Ooof, @Michelle_Dangirwa, that sucks so much. I remember when I fully digested what the "progressive" label meant. I was never going to feel any better than I did right at that moment. To say that screwed with my brain would be an understatement. I totally understand how you're feeling. Your question is such a good one: what do we still live for? It's something I peripherally touched on with @heidihelps in another post, where I think I referred to it as a spark of hope. Those tiny little things that we experience that make us put one foot in front of the other in spite of all the other garbage in our life. It can be something as stupid as watching a stray cat lounge in the sun, or the feeling of a cool breeze on a hot day. Dumb shit that we take for granted but that is undeniably nice. I can't do anything for you, you're going to have to navigate this yourself. But, if it makes any difference at all, some person, half way across the world, was moved enough by your story to take time out of his day to write you a note telling you that your MS makes you strong as hell. You've had experiences that would crush other people and you're still standing. Be proud of who you are and the simple fact that you're still here. You deserve happiness and you will find it. Give yourself a hug from all the folks who have read your words and been moved. And be kind to yourself.
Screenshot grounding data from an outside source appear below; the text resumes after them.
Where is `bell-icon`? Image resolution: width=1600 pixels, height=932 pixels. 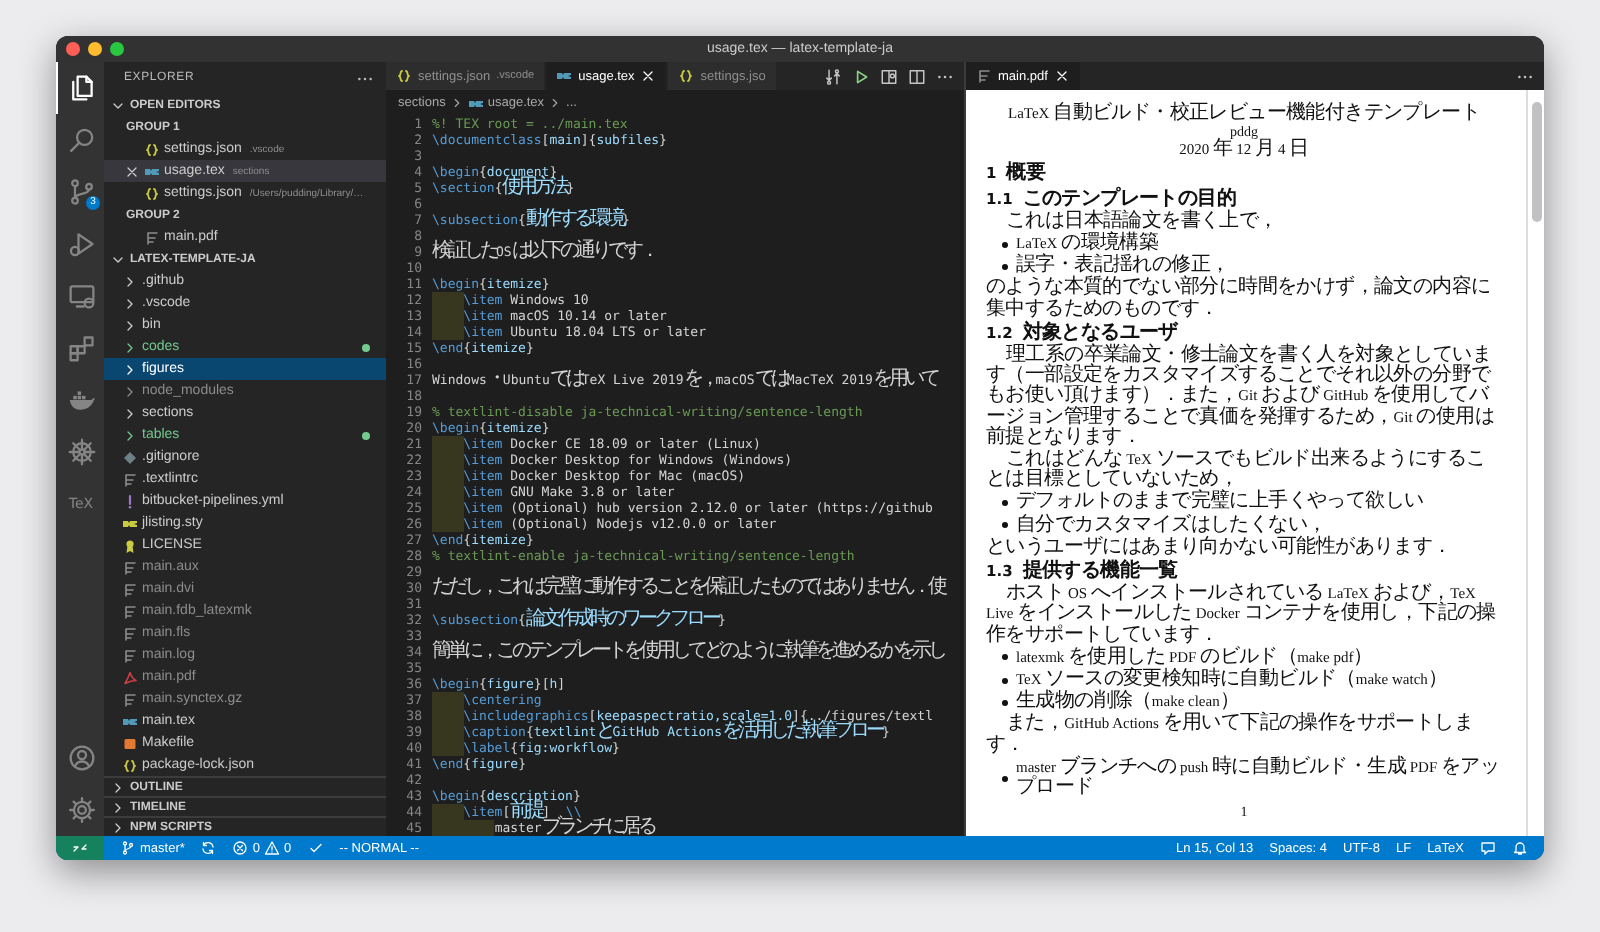
bell-icon is located at coordinates (1520, 848).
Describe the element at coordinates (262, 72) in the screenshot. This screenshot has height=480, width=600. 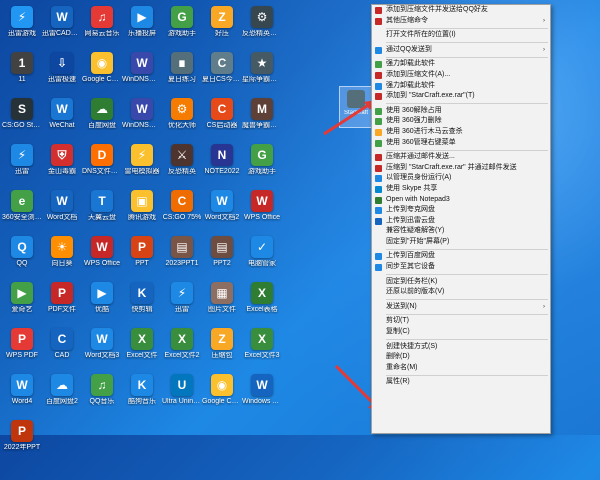
I see `desktop-icon: ★ 星际争霸完美助手` at that location.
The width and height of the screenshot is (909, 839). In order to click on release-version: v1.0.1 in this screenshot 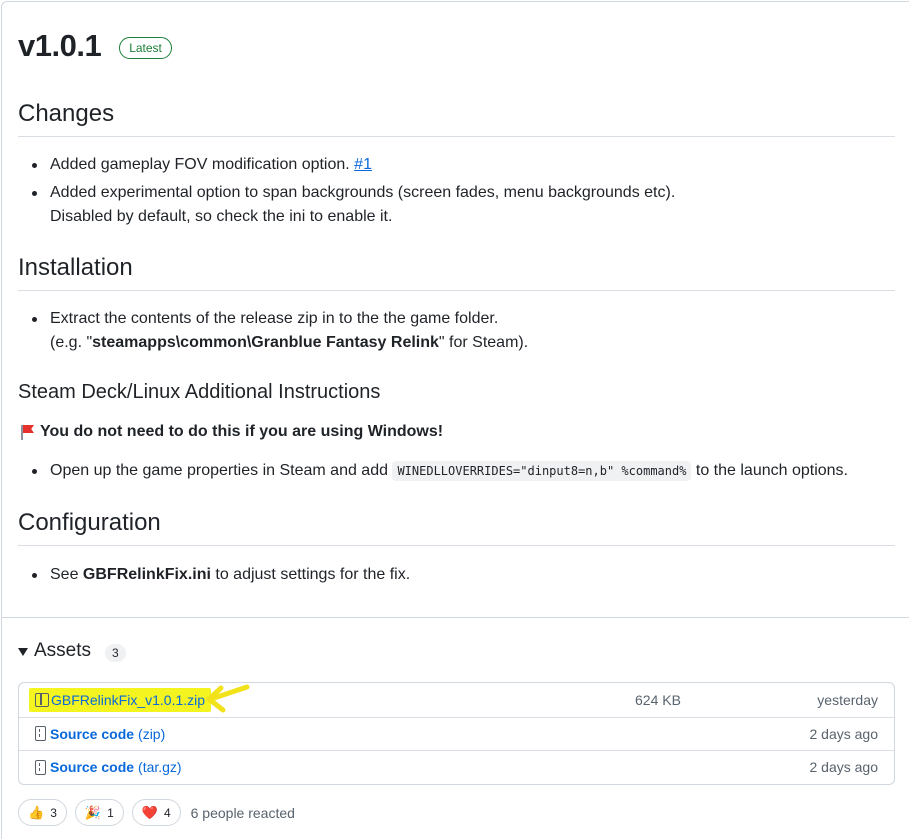, I will do `click(60, 46)`.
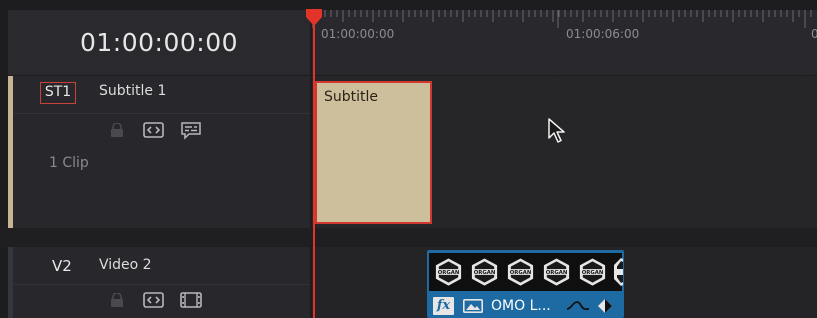 Image resolution: width=817 pixels, height=318 pixels. Describe the element at coordinates (58, 93) in the screenshot. I see `track-id-badge: ST1` at that location.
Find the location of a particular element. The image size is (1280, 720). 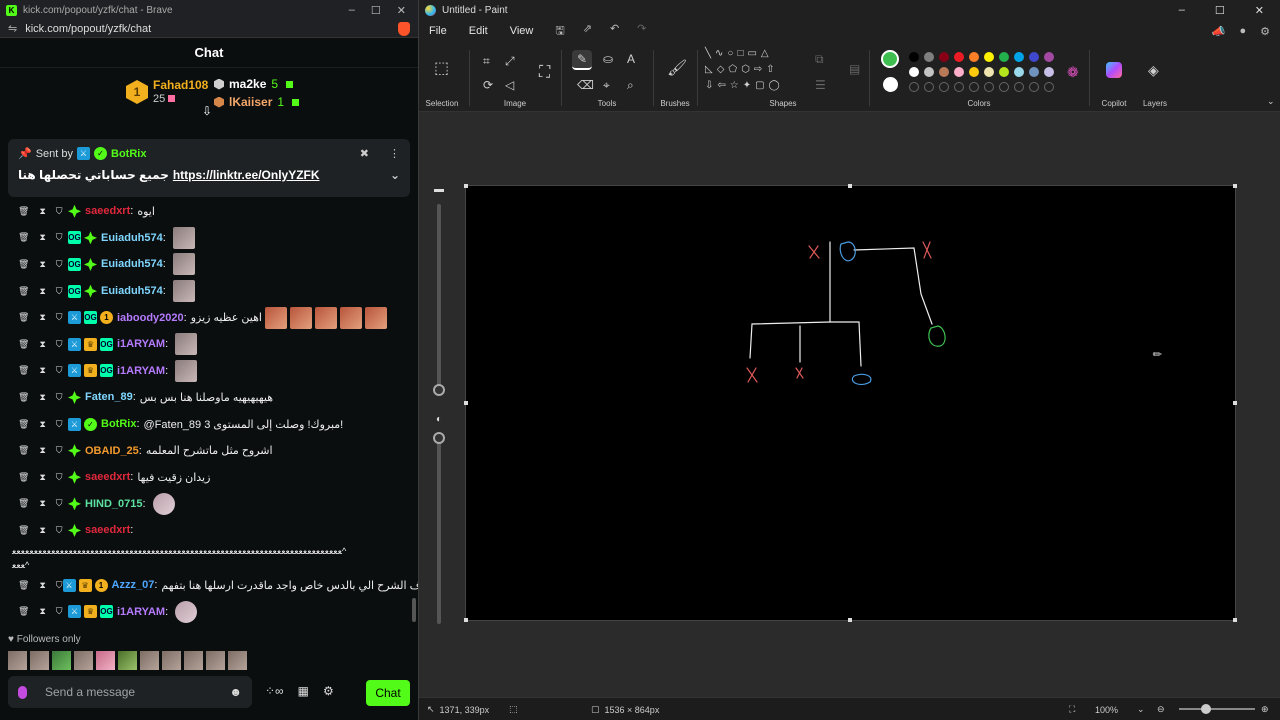

shapes-row2-icon: ◺◇⬠⬡⇨⇧ is located at coordinates (755, 70).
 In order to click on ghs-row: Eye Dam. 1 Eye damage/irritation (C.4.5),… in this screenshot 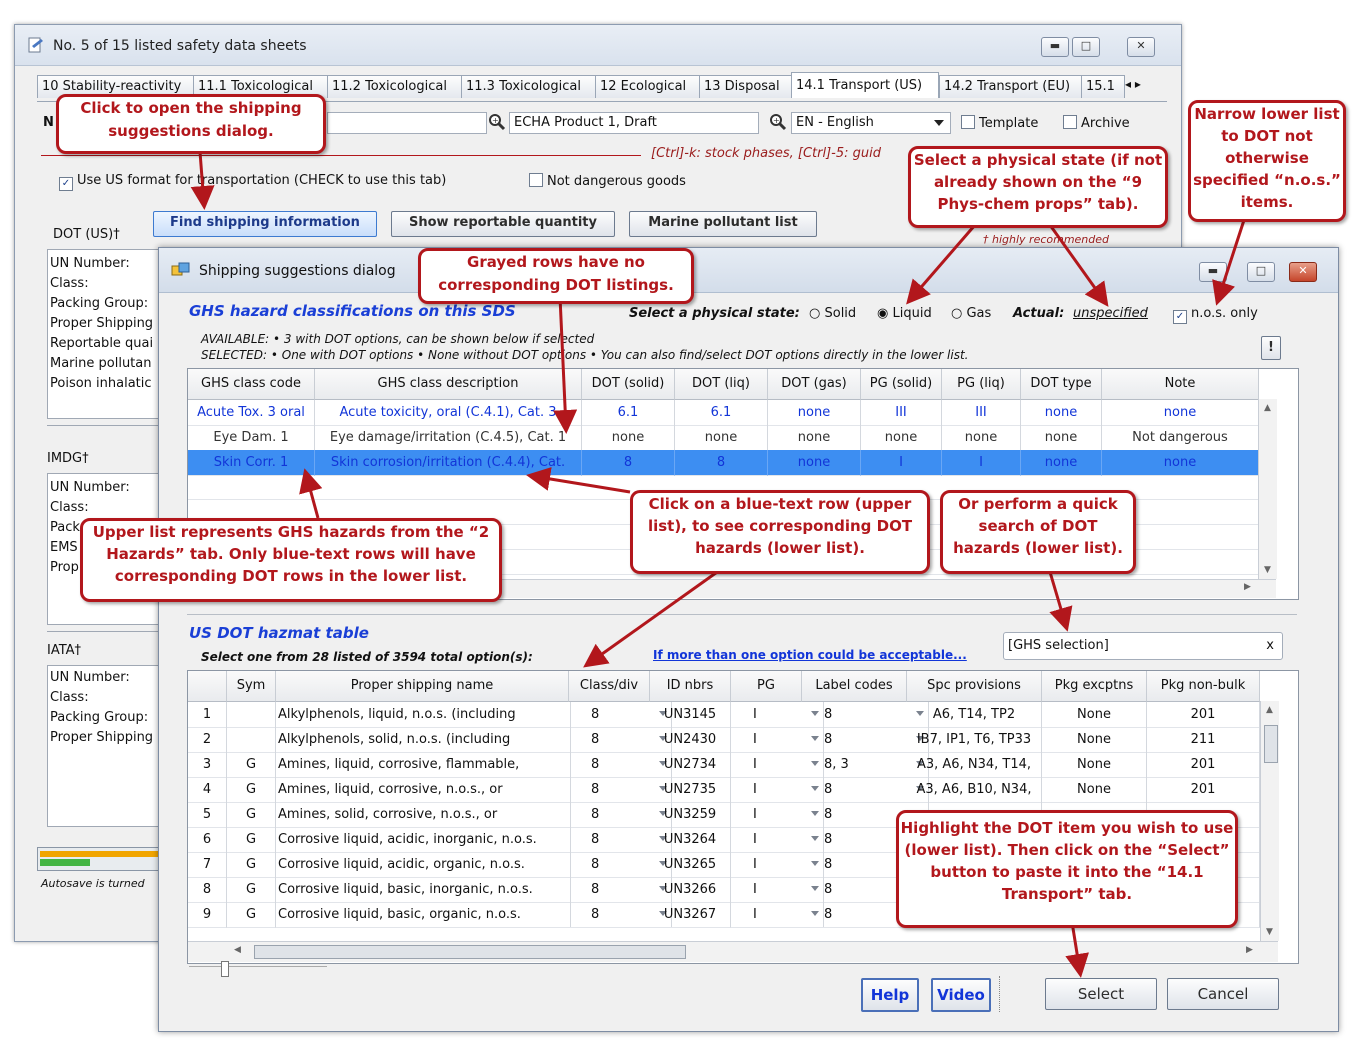, I will do `click(724, 438)`.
I’m so sorry I know how you feel like why is this happening to me? I was diagnosed with Sjögrens syndrome and Lupus(SLE) first then the following year with RRMS. I felt so hopeless and scared especially from too much googling. But mainly because I have two boys and my youngest was only 18 months old when I started getting really sick. I hope at least venting will help you and all the people here with different info can help you as well. Sending you lots of good thoughts hang in there.